Model Library

Each use case relies on a trained model. When you create a new use case, the selected algorithm builds and trains a model from your data. Models can serve a single use case or be saved to the library for reuse across multiple use cases. Models can also be exported and imported between Energy Logserver instances.

Realtime Manager

Models from the library can run in realtime. Click the clock icon to create a new Network Probe pipeline for the model. A model trained on one dataset can be reused on another — field names in the realtime stream may differ from those used during training. Use the Mapping section to map the original model fields to the fields available in the realtime data stream.

Default AI Rules

Default Rules automatically deploy a set of rules for the syslog index at startup, enabling users to quickly start analyzing data.

Default rules are loaded automatically on every service start. They are grouped by data source:

Syslog (syslog-*):

  • Syslog Forecast network.bytes

  • Syslog Forecast network.ttl

  • Syslog Forecast postfix_delay

  • Syslog Forecast postfix_delay_transmission

  • Syslog Forecast postfix_size

  • Syslog Forecast document count

  • Syslog Text Anomaly syslog_message

  • Syslog Univariate network.bytes

  • Syslog Univariate network.ttl

  • Syslog Univariate postfix_delay

  • Syslog Univariate postfix_delay_transmission

  • Syslog Univariate postfix_size

  • Syslog Univariate document count

  • Syslog Clustering message

Windows / Wazuh:

  • Windows Winlogbeat Text Anomaly message (windows-winlogbeat-*)

  • Wazuh Text Anomaly full_log (wazuh-alerts-*)

  • Wazuh Text Anomaly data.win.eventdata.data (wazuh-alerts-*)

HTTPD (httpd-*):

  • HTTPD Clustering message

UBA (uba*):

  • [UBA] (D)DoS Probability (Multivariate)

  • [UBA] APT Probability (Multivariate)

  • [UBA] Ransomware Probability (Multivariate)

  • [UBA] All Events Probability (Multivariate)

  • [UBA] Logon Anomaly (Univariate)

  • [UBA] Services Installation Anomaly (Multivariate)

Barracuda (barracuda-*):

  • [Barracuda] Firewall Received Bytes Anomaly (Univariate)

  • [Barracuda] Firewall Sent Bytes Anomaly (Univariate)

AI Store

The AI Store allows you to download an AI Use Case that matches your index patterns and upload it to your own infrastructure. A short description of each model is available in the drop-down list.

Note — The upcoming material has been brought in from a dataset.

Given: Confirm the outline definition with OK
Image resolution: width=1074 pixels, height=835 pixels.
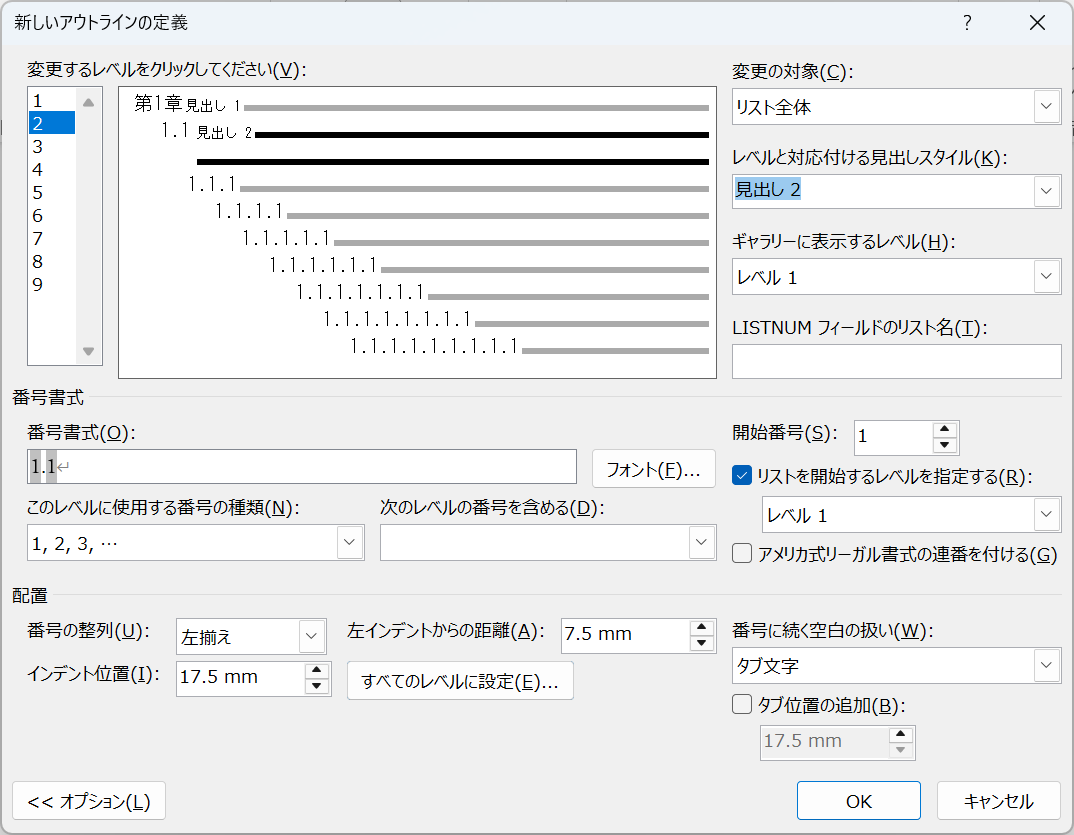Looking at the screenshot, I should (x=858, y=800).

AI Use Case models can be accessed through the Energy Logserver webpage and the Energy Logserver app in the AI Cases => Online Store section.

To upload the selected model through webpage, follow the steps below:

  1. Download the model you are interested in.

  2. Open the Energy Logserver app and navigate to the Use Cases tab.

  3. Click Upload New Model and select the downloaded model from the file explorer.

  4. Press Save & Run to start the model.

To upload the selected model via the Energy Logserver app, follow the steps below:

  1. Navigate to Use Cases => Store tab.

  2. Select the model that you are intrested in and press Fetch button.

  3. Press Save & Run to start the model.